Records for the task Block Start

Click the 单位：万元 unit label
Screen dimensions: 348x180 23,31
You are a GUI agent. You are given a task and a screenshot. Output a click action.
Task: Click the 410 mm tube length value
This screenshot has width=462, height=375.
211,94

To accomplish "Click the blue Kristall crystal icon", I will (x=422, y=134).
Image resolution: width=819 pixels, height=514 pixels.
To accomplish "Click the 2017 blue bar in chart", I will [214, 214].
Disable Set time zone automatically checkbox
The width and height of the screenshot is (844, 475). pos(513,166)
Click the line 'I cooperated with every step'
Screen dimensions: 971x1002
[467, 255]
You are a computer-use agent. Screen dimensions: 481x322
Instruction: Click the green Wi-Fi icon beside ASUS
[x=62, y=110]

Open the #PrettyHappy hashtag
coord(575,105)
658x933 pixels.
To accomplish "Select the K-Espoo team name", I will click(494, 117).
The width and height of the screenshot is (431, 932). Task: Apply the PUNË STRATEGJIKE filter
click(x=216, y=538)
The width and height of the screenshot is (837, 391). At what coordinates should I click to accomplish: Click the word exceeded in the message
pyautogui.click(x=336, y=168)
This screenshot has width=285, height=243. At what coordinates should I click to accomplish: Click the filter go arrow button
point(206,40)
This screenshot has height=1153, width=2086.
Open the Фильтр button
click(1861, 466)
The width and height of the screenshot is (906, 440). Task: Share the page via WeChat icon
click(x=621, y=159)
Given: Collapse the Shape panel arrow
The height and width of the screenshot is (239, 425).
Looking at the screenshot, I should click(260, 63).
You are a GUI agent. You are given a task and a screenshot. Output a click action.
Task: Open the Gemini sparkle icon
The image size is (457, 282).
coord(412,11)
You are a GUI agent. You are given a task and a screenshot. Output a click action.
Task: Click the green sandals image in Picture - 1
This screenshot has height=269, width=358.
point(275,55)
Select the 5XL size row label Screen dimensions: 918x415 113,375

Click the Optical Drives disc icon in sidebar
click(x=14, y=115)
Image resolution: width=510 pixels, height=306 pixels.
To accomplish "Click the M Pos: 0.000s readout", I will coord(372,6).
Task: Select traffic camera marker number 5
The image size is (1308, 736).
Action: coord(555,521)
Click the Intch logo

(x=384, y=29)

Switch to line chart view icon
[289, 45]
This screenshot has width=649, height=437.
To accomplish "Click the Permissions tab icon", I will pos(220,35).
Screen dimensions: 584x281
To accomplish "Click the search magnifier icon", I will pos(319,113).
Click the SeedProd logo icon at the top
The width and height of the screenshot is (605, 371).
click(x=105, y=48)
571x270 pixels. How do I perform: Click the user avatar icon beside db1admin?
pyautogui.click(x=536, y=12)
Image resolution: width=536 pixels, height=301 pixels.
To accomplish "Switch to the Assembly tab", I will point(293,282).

Records for the task Block End

• **What the exercise asks**:
Report every line in the data above in which the word "will" appears.

• **Written answer**:
To accomplish "Click the blue Kristall crystal icon", I will (x=422, y=134).
To accomplish "Click the 2017 blue bar in chart", I will [214, 214].
To accomplish "Select the K-Espoo team name", I will click(494, 117).
To accomplish "Click the M Pos: 0.000s readout", I will coord(372,6).
To accomplish "Click the Permissions tab icon", I will pos(220,35).
To accomplish "Click the search magnifier icon", I will pos(319,113).
To accomplish "Switch to the Assembly tab", I will point(293,282).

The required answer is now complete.